» **Exercise goal**
Starting at the line that holds "This screenshot has width=1033, height=503.", reproduce each line exactly up to and including the last line of the records below. Pictures stay out.

» **Data supplied**
----------------

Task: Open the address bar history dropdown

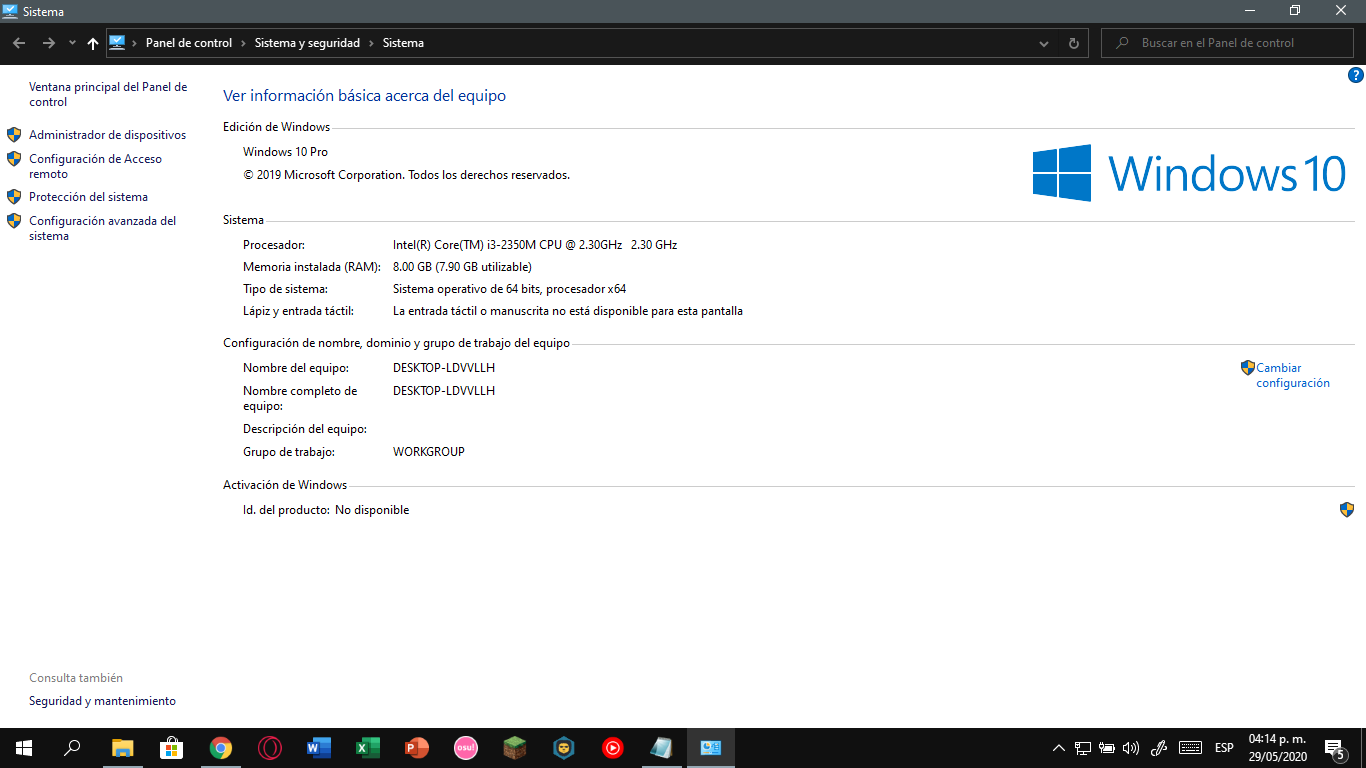Action: tap(1044, 43)
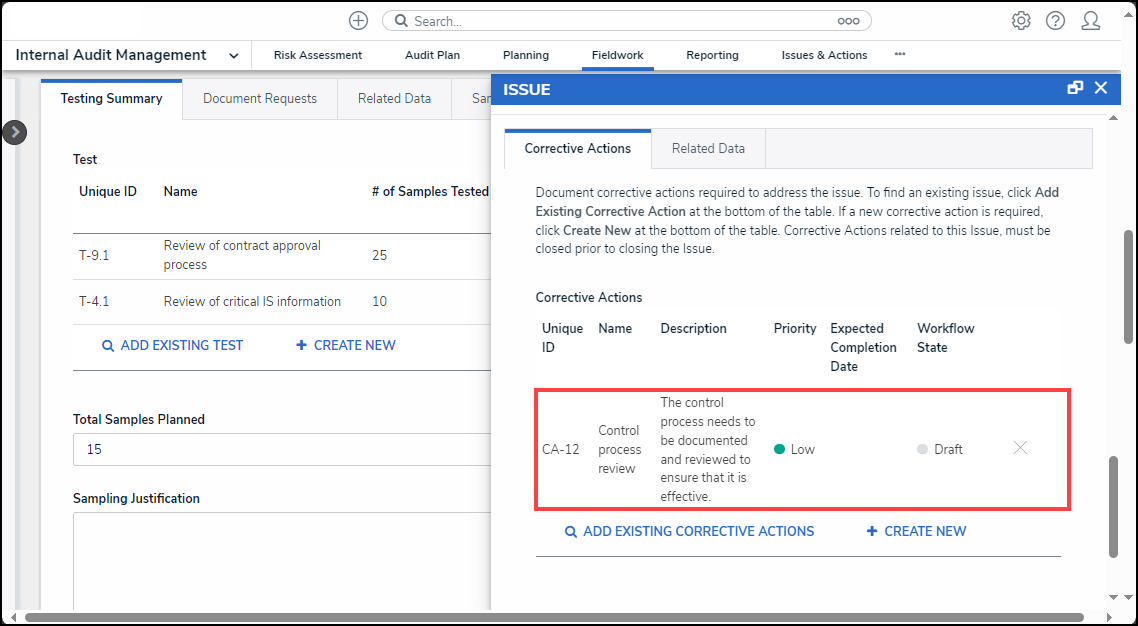Screen dimensions: 1138x626
Task: Open the more navigation items ellipsis
Action: pos(900,55)
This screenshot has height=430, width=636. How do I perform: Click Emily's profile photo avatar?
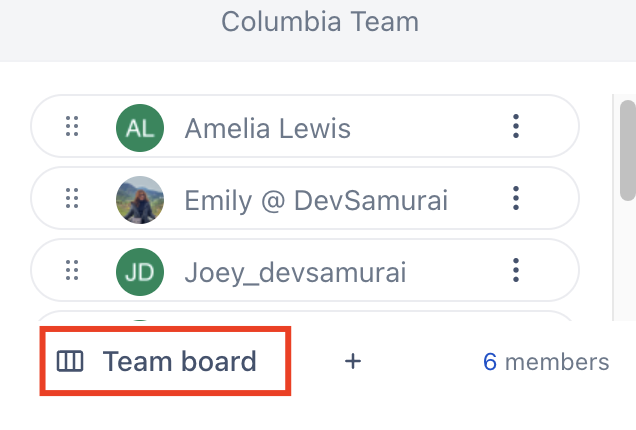(139, 199)

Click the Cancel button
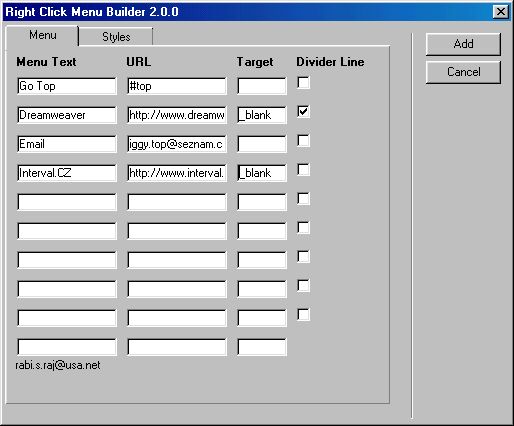click(463, 72)
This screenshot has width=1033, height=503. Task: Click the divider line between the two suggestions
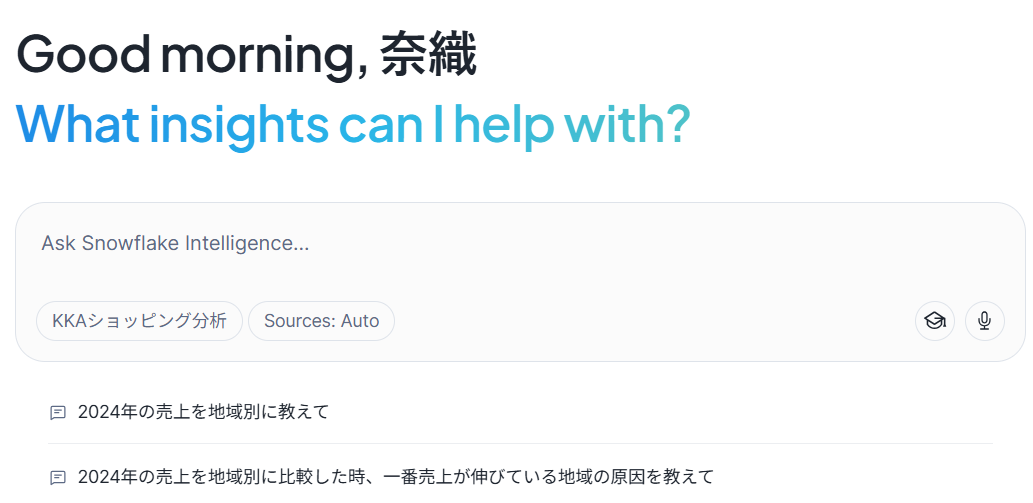coord(520,443)
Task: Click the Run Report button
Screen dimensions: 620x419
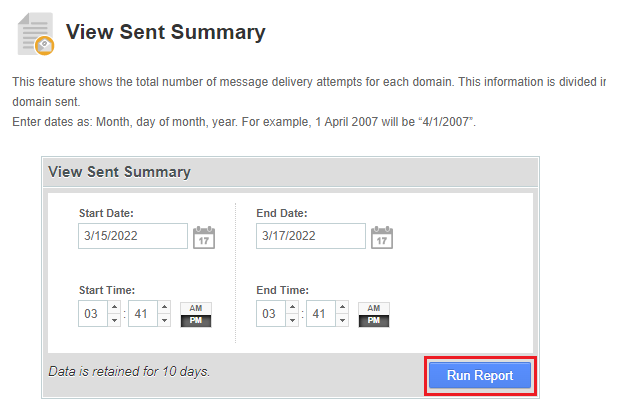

----------------

» **Answer below**
This screenshot has width=1033, height=503. Task: Click the divider line between the two suggestions
coord(520,443)
Task: Click the Run Report button
Screen dimensions: 620x419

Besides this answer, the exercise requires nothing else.